Insecticides called neonicotinoids may be partly to blame for "Colony Collapse Disorder", the research suggests.
The phenomenon, marked by the abrupt disappearance of honeybee colonies, is a growing problem in northern hemisphere countries. Bumblebees are also at risk.
Professor Dave Goulson, from the University of Stirling in Scotland, who led the British study, said: “Some bumblebee species have declined hugely. For example in North America, several bumblebee species which used to be common have more or less disappeared from the entire continent. In the UK, three species have gone extinct.”
A number of theories have been put forward to explain the declines, including the use of pesticides.
Both research groups focused on neonicotinoids which were introduced in the early 1990s and are now widely used around the world.
The chemicals are nerve agents that spread to the nectar and pollen of flowering plants.
Doses of the pesticides used on crops are not allowed to be lethal to bees. But the evidence suggests there may be significant indirect effects, such as interfering with an insect’s ability to navigate.
The British study exposed developing colonies of bumblebees, Bombus terrestris, to low levels of a neonicotinoid pesticide called imidacloprid.
Colonies were then placed in an enclosed site where the bees could forage naturally for six weeks.
At the start and end of the experiment, researchers weighed the bumblebee nests, including the bees, wax, honey, grubs and pollen.
Exposed colonies were found to gain less weight than untreated colonies, indicating that foraging bees were bringing less food back to the hive.
On average, the treated colonies were 8 per cent to 12 per cent smaller at the end of the study. They also produced 85 per cent fewer queens, the vital founders of future new colonies.
After the winter die-off, the lack of queens could mean 85 per cent fewer nests in the coming year.
“Bumblebees pollinate many of our crops and wild flowers,” said Prof Goulson.
“The use of neonicotinoid pesticides on flowering crops clearly poses a threat to their health, and urgently needs to be re-evaluated.”
The French team tagged free-ranging honeybees with tiny radio tracking devices glued to their thoraxes.

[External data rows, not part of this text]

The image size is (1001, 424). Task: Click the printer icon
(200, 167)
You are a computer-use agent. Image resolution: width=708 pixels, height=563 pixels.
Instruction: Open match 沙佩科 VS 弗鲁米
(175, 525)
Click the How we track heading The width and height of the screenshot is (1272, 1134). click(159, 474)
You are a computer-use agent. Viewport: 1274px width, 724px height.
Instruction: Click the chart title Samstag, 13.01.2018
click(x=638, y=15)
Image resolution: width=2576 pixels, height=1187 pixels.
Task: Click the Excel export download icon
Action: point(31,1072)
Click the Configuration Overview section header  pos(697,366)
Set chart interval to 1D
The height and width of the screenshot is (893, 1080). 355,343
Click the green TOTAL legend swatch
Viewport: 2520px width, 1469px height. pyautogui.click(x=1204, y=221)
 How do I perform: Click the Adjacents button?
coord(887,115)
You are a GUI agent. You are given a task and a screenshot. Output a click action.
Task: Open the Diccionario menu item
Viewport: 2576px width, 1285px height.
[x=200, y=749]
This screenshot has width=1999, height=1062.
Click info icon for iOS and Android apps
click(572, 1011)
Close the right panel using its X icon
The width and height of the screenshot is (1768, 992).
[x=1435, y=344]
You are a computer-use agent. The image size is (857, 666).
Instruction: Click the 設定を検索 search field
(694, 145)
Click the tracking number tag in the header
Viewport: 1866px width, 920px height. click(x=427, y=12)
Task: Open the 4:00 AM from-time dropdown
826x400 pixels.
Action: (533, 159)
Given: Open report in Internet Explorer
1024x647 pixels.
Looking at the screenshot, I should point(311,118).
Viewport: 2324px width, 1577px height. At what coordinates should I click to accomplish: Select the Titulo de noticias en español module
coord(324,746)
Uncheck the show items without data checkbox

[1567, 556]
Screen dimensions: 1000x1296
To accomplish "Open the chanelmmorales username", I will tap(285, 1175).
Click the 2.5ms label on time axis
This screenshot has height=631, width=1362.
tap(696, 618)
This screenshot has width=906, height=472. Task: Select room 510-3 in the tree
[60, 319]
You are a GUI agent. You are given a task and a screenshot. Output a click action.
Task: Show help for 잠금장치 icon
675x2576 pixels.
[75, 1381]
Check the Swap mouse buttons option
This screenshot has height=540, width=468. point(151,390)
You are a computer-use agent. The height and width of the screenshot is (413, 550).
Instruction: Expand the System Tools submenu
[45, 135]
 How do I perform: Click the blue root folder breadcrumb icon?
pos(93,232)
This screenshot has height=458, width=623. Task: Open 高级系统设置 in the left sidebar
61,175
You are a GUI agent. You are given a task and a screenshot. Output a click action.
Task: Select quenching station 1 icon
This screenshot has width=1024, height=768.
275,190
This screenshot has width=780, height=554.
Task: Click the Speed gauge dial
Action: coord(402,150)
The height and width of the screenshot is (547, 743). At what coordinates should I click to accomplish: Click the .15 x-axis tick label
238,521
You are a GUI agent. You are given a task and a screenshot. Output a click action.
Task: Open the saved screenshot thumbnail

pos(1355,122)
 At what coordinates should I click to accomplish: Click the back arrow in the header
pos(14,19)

Some of the bees were then exposed to sub-lethal doses of the pesticide thiamethoxam. They proved to be two to three times more likely to die while away from their nests than untreated bees.
Between 10 per cent and 32 per cent of bees failed to return to their colonies after being released up to a kilometre away and foraging in treated crops.
Bees that were unfamiliar with the foraging site were most likely not to return home. The findings suggested that the pesticide upset their navigation skills.
Data from the tracking experiment was used to predict what might happen to colonies with “lost” worker bees.
The scientists found it was possible for bee populations to decline to a point where they might not recover.
Mickael Henry, from the INRA agricultural research institute in Avignon, said: “Our study raises important issues regarding pesticide authorisation procedures. So far, they mostly require manufacturers to ensure that doses
encountered on the field do not kill bees, but they basically ignore the consequences of doses that do not kill them but may cause behavioural difficulties." Environmental group Friends of the Earth called the findings, published in the journal Science, "very significant".
Paul de Zylva, head of the group’s Nature and Ecosystems Programme, said: “The bee is a cherished icon of the British countryside and our gardens and is the farmer’s friend that helps pollinate our food crops so we cannot afford further decline.
“We now need the Government to look seriously at the emerging evidence from here and other countries and consider whether neonicotinoid pesticides should continue to be used freely in the UK.”